[[ Data extracts open ]]

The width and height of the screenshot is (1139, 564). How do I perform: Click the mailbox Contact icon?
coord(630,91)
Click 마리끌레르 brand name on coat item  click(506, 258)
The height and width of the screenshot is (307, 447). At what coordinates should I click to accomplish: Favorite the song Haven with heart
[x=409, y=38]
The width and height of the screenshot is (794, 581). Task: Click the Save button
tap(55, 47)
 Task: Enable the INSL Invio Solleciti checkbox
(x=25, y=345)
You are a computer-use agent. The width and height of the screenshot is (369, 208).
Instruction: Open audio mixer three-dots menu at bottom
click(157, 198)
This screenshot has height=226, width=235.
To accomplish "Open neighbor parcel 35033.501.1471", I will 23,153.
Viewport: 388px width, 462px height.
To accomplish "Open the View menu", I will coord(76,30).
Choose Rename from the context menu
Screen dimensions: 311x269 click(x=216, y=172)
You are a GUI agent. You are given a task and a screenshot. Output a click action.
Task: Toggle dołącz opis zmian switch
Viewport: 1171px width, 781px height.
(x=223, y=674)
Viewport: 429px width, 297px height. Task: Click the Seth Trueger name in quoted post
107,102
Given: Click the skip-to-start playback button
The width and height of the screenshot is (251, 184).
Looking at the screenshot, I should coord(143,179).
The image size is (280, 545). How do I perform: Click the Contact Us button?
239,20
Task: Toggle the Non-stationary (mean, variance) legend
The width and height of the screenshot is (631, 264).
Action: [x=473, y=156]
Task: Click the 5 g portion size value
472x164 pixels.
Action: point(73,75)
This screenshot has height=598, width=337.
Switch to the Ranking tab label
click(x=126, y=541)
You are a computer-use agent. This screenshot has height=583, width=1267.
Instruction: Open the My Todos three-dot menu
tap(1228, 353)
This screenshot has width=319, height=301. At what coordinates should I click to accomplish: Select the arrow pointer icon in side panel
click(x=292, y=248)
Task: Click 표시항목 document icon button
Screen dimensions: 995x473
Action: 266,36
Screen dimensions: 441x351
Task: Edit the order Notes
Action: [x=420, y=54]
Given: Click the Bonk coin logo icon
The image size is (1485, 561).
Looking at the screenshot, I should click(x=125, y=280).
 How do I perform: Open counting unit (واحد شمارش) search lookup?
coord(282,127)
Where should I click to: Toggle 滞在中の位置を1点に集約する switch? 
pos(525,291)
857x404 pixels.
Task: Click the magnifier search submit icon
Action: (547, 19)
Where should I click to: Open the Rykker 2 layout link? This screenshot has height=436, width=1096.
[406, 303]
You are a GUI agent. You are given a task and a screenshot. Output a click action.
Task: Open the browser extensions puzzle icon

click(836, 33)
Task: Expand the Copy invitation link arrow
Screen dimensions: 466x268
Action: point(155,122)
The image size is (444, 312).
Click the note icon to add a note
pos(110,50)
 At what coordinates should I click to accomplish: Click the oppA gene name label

[[ Data extracts closed ]]

_About this exercise_
The material is to be output in full, exactly as it stands.

_Solved exercise_
The width and height of the screenshot is (1139, 564). How do I perform: Click the mailbox Contact icon?
coord(630,91)
Click 마리끌레르 brand name on coat item  click(506, 258)
The height and width of the screenshot is (307, 447). At what coordinates should I click to accomplish: Favorite the song Haven with heart
[x=409, y=38]
The width and height of the screenshot is (794, 581). Task: Click the Save button
tap(55, 47)
 Task: Enable the INSL Invio Solleciti checkbox
(x=25, y=345)
You are a computer-use agent. The width and height of the screenshot is (369, 208).
Instruction: Open audio mixer three-dots menu at bottom
click(157, 198)
This screenshot has height=226, width=235.
To accomplish "Open neighbor parcel 35033.501.1471", I will 23,153.
Viewport: 388px width, 462px height.
To accomplish "Open the View menu", I will coord(76,30).
Choose Rename from the context menu
Screen dimensions: 311x269 click(x=216, y=172)
You are a GUI agent. You are given a task and a screenshot. Output a click action.
Task: Toggle dołącz opis zmian switch
Viewport: 1171px width, 781px height.
(x=223, y=674)
Viewport: 429px width, 297px height. Task: Click the Seth Trueger name in quoted post
107,102
Given: Click the skip-to-start playback button
The width and height of the screenshot is (251, 184).
Looking at the screenshot, I should coord(143,179).
The image size is (280, 545). How do I perform: Click the Contact Us button?
239,20
Task: Toggle the Non-stationary (mean, variance) legend
The width and height of the screenshot is (631, 264).
Action: [x=473, y=156]
Task: Click the 5 g portion size value
472x164 pixels.
Action: point(73,75)
This screenshot has height=598, width=337.
Switch to the Ranking tab label
click(x=126, y=541)
You are a computer-use agent. This screenshot has height=583, width=1267.
Instruction: Open the My Todos three-dot menu
tap(1228, 353)
This screenshot has width=319, height=301. At what coordinates should I click to accomplish: Select the arrow pointer icon in side panel
click(x=292, y=248)
Task: Click 표시항목 document icon button
Screen dimensions: 995x473
Action: 266,36
Screen dimensions: 441x351
Task: Edit the order Notes
Action: [x=420, y=54]
Given: Click the Bonk coin logo icon
The image size is (1485, 561).
Looking at the screenshot, I should click(x=125, y=280).
 How do I perform: Open counting unit (واحد شمارش) search lookup?
coord(282,127)
Where should I click to: Toggle 滞在中の位置を1点に集約する switch? 
pos(525,291)
857x404 pixels.
Task: Click the magnifier search submit icon
Action: (547, 19)
Where should I click to: Open the Rykker 2 layout link? This screenshot has height=436, width=1096.
[406, 303]
You are a GUI agent. You are given a task and a screenshot. Output a click action.
Task: Open the browser extensions puzzle icon

click(836, 33)
Task: Expand the Copy invitation link arrow
Screen dimensions: 466x268
Action: point(155,122)
The image size is (444, 312).
Click the note icon to add a note
pos(110,50)
 At what coordinates should I click to accomplish: Click the oppA gene name label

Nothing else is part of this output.